Nov. 7—24th Sunday after Pentecost/All Saints Sunday—Episcopal Fund
A Moment for Mission
“By day the Lord commands his faithful love; by night his song is with me—a prayer to the God of my life. … Hope in God!” — Psalm 42:8, 11b, CEB
Early one morning last Christmas, Ken and I walked a path along a ridge that overlooks the town near where I grew up. Overnight, a light snow had fallen, and no one had walked on the path. However, we saw a ton of animal tracks.
Sometimes, it looked as if the same species was going side by side, and sometimes it looked like they were weaving in and out. The whole path was covered in different animal tracks, most likely mice, rats, coyotes, dogs and cats. We never actually saw any animals, but we followed along their tracks!
All Saints Day is a good time to think about people who have left tracks for us. I’m reminded of something Supreme Court Justice Ruth Bader Ginsburg said: “Whatever you choose to do, leave tracks, and that means: don’t do just for yourself because in the end it’s not going to be fully satisfying. I think you will want to leave the world a little better for your having lived.”
Leaving tracks seems like what “saints” do, and I use that term in the broadest New Testament sense. Saints simply follow Jesus in their lives and contexts based on their relationship with Jesus. Saints “leave tracks” for the rest of us to follow, learn from and give direction in our lives. Some of those who leave tracks for us literally walk beside us, and others are people in history who inspire us.
Adapted from “Bishop’s Monday Message: Leave Tracks,” Bishop Sally Dyck, Northern Illinois Annual Conference website, Oct. 26, 2020. Used by permission.
Loving God, thank you for your constant presence, guiding and sustaining us. Bless our bishops as they lead the church in mission and ministry around the world. In your name, we pray. Amen.

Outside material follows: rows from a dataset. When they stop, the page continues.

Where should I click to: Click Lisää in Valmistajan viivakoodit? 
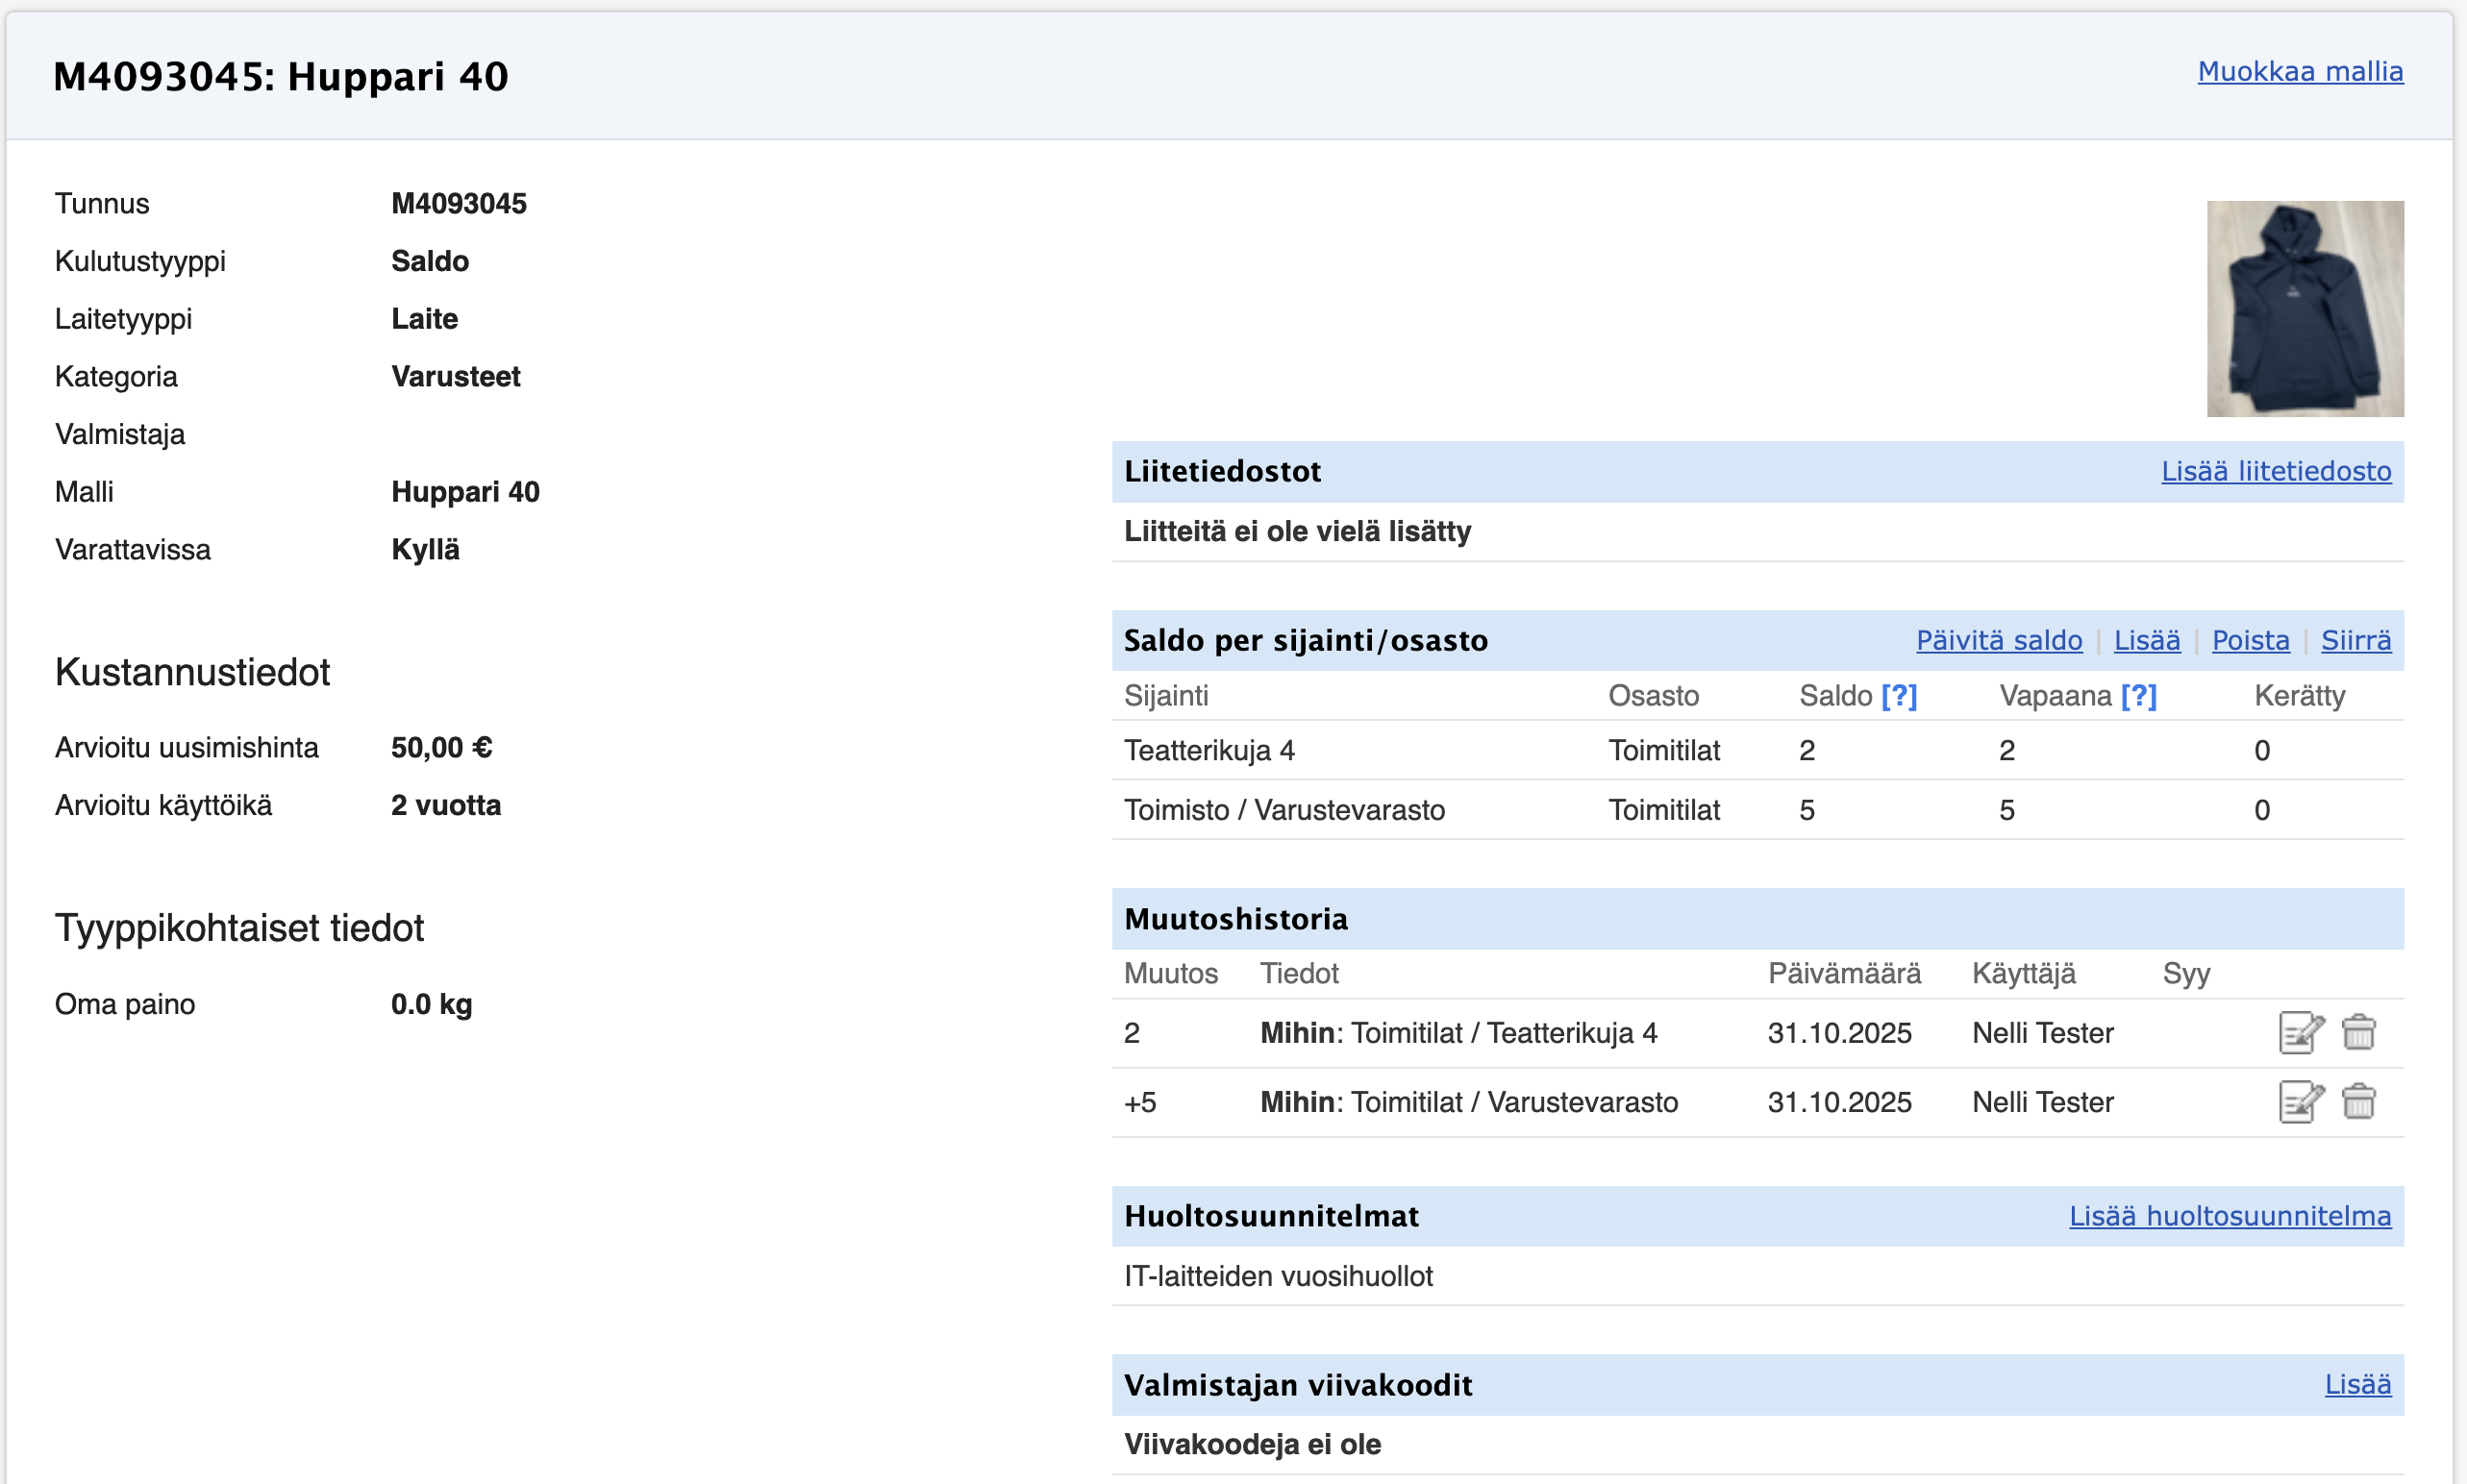2357,1385
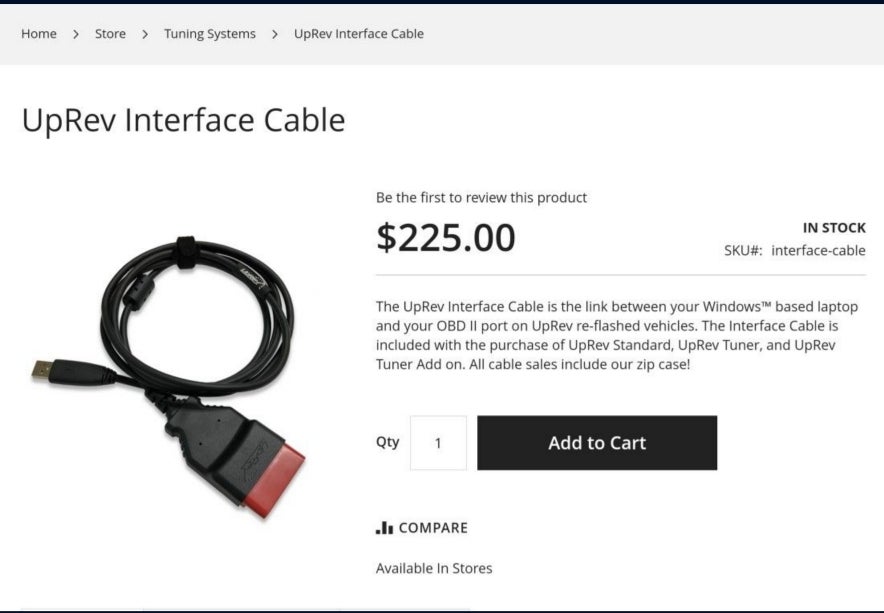Open the "Available In Stores" link
The image size is (884, 613).
tap(432, 567)
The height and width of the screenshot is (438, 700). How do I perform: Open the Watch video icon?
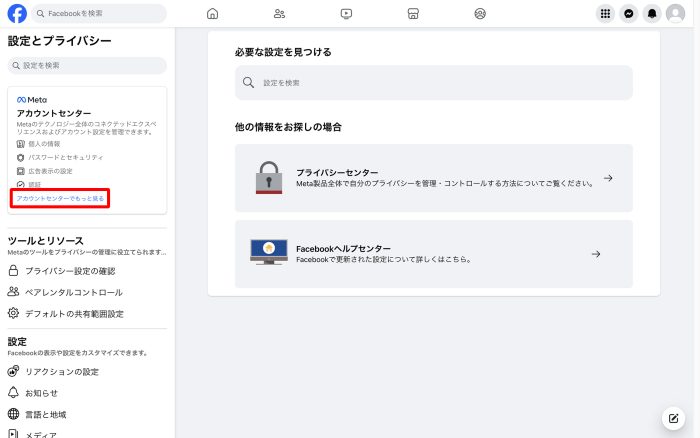tap(346, 14)
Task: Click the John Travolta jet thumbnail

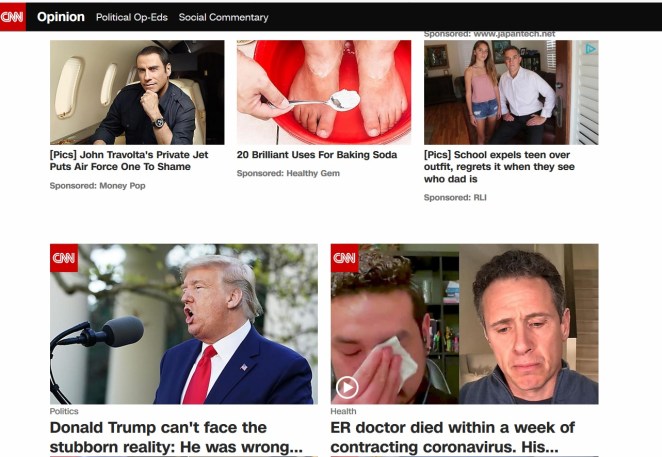Action: coord(137,92)
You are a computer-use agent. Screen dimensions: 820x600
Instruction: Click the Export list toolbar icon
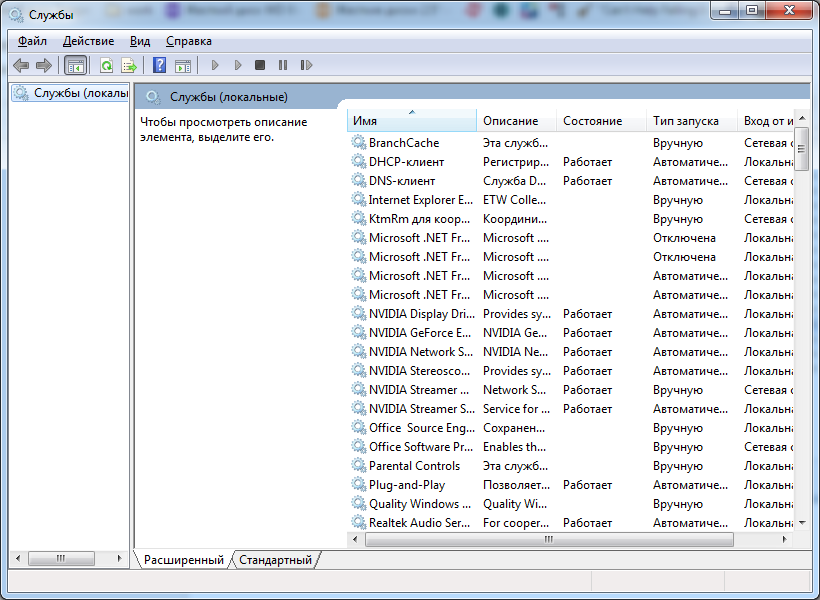click(x=128, y=65)
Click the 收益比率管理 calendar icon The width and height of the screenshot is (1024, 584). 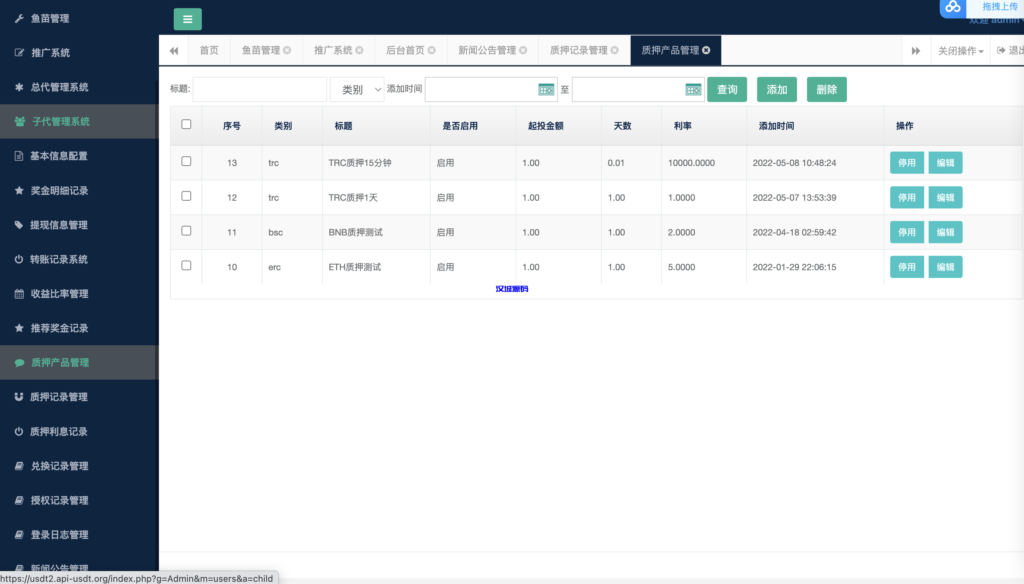tap(17, 293)
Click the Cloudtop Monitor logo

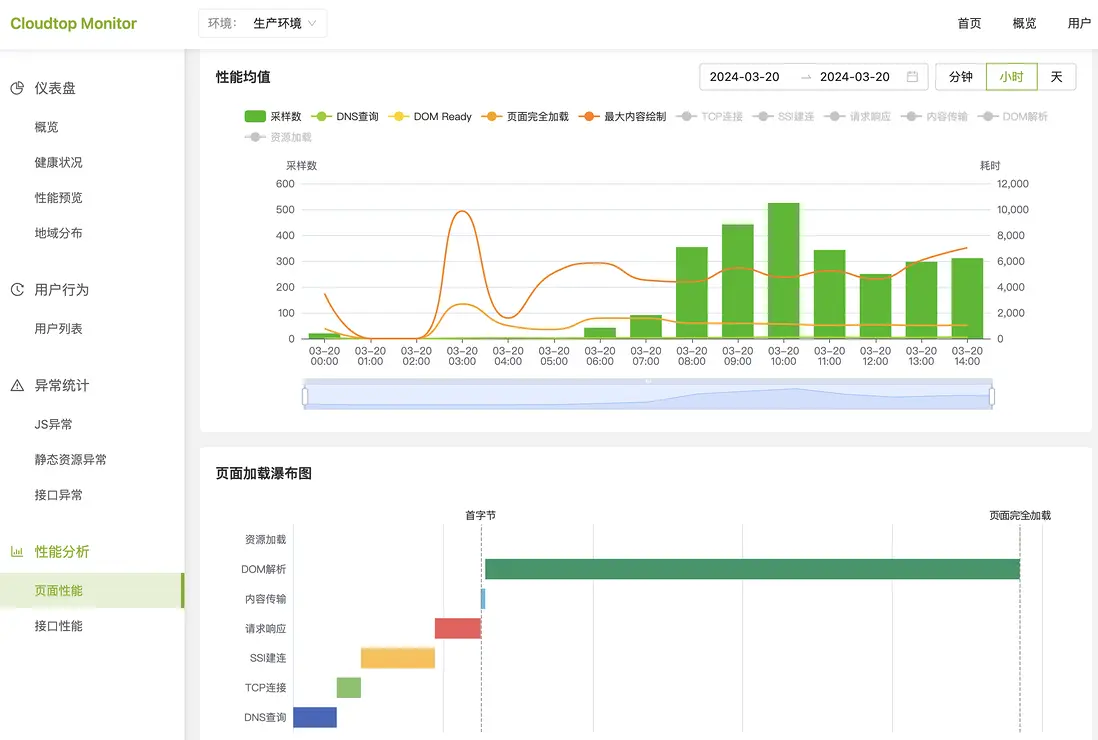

From Discipleship Ministries: Twenty-Fourth Sunday after Pentecost — God of endless generosity, we lift our offerings to you, fully knowing our gifts fall short when compared with the poor widow Jesus saw who gave two small coins in her temple offering. We know that until we have experienced a moment of that kind of trust, gratitude, and sacrifice, we don’t know the heights of joy that generosity can bring us. Until that time, grow our hearts in giving and in compassion for those our offerings will touch and bless. In Christ’s name, we pray. Amen. (Mark 12:38-44)
Postponed by COVID-19 from July 2020 to November 10-12, 2021, United Methodist Jurisdictional Conferences are scheduled for next week. Along with other responsibilities, these important gatherings determine future episcopal leadership for The United Methodist Church.
As of November 2020 (when this copy was written), the U.S. Jurisdictional Conferences are expected to elect 11 to 14 bishops for 46 episcopal areas. The number will depend on mandatory retirements and possible voluntary early retirements in three of the five jurisdictions. The central conferences are expected to elect eight bishops: four in Africa, two in Europe and two in the Philippines.
Eighteen centuries ago, the apostle Paul wrote his first letter to young Timothy. “Whoever aspires to the office of bishop,” he said, “desires a noble task” (1 Timothy 3:1, NRSV). His words are just as true today.
Through United Methodist support of the Episcopal Fund, our bishops are better equipped to serve around the world. Thank you!